Raw data
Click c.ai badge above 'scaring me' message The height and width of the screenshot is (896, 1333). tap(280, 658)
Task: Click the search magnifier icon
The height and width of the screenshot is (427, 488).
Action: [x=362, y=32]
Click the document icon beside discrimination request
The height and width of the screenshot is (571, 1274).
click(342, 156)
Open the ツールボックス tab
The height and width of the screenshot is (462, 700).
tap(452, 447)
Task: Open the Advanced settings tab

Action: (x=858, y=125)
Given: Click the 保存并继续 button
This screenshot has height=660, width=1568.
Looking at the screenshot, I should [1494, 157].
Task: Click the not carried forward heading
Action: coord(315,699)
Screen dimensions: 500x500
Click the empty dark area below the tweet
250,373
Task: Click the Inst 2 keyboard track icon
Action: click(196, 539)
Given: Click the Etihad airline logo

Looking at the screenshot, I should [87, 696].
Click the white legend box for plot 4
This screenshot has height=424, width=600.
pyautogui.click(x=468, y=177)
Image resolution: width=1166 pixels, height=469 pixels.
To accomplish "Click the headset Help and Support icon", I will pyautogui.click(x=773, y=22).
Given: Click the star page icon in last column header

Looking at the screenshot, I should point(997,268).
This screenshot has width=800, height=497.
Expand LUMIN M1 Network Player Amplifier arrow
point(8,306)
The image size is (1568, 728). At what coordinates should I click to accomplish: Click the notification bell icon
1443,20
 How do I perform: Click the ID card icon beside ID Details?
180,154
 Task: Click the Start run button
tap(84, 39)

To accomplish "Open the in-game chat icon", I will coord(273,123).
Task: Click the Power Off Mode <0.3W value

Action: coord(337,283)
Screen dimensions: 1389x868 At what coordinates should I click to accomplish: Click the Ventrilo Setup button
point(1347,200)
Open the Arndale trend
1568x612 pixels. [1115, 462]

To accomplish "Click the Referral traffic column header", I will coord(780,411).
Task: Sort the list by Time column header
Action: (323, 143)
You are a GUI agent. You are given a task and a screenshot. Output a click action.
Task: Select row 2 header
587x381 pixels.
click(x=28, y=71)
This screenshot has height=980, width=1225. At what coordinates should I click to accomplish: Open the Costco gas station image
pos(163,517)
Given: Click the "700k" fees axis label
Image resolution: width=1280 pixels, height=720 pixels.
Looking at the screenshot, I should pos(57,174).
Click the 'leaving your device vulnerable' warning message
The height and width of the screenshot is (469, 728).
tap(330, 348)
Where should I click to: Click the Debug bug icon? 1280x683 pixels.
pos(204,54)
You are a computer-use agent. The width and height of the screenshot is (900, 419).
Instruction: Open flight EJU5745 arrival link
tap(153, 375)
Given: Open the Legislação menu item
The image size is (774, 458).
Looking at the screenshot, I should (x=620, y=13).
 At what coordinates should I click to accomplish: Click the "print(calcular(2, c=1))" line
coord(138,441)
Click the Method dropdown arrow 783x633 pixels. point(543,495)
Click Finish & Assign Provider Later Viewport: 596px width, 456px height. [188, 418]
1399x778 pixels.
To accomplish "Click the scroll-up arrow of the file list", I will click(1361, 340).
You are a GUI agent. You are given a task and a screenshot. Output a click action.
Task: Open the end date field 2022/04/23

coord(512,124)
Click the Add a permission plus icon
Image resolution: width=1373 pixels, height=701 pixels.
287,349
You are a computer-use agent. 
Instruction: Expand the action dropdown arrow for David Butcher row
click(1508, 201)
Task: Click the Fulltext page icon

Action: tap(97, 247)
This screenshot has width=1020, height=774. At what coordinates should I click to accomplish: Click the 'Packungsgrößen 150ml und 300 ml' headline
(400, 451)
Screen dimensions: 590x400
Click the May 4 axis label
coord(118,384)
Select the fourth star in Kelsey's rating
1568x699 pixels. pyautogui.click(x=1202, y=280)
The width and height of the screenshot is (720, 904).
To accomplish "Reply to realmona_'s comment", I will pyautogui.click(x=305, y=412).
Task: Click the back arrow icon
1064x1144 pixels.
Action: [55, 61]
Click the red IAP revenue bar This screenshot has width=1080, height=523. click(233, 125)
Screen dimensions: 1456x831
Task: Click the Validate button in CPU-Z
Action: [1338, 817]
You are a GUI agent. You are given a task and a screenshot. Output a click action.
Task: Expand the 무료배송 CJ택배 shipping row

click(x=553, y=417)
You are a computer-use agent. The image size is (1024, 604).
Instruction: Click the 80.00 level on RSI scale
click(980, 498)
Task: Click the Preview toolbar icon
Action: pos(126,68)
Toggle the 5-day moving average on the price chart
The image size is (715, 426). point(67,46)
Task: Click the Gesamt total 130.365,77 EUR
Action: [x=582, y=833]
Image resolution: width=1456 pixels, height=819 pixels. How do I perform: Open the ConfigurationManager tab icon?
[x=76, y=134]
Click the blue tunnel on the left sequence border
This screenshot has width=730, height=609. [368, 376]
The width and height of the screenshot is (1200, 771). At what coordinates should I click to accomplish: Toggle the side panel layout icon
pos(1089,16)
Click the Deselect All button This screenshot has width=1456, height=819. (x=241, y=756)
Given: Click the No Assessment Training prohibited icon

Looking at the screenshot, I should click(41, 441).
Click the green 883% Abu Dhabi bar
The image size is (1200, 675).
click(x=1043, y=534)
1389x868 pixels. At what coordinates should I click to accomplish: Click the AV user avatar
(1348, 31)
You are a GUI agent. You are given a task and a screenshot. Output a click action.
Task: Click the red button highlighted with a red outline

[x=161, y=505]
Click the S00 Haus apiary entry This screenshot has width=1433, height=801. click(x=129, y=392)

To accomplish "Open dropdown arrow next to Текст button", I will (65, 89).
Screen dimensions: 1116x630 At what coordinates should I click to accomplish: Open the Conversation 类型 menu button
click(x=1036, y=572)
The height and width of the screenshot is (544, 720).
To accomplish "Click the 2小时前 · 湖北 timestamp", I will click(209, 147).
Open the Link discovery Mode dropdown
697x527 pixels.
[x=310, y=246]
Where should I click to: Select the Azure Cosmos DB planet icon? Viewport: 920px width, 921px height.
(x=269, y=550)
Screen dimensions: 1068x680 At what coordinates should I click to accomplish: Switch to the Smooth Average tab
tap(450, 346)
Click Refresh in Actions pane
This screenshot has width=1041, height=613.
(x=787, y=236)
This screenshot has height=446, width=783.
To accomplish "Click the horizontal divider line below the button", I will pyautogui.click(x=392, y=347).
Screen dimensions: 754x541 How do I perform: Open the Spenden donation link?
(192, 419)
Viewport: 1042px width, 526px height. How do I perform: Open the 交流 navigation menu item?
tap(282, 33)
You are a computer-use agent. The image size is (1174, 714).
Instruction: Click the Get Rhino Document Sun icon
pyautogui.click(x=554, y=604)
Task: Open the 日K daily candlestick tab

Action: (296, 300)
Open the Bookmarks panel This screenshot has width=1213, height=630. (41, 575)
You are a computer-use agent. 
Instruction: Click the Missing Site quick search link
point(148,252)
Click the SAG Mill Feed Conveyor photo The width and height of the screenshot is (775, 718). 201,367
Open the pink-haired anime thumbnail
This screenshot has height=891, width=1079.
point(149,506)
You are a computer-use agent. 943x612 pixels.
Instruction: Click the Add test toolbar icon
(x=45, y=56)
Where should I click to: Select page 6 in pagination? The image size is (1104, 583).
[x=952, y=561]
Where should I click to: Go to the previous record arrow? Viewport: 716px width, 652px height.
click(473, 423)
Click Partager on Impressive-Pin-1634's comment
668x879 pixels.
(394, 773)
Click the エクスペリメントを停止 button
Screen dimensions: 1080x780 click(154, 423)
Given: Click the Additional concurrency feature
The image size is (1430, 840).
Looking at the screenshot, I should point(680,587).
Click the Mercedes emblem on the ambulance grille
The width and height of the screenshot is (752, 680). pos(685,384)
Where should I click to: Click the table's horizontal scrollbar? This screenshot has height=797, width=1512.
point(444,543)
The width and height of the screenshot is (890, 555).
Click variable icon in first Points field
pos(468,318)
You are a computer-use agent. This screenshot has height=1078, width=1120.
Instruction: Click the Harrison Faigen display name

What this task involves
State how many lines of the entries above include the string "computer". The reply is that number alone.

Answer to this exercise
7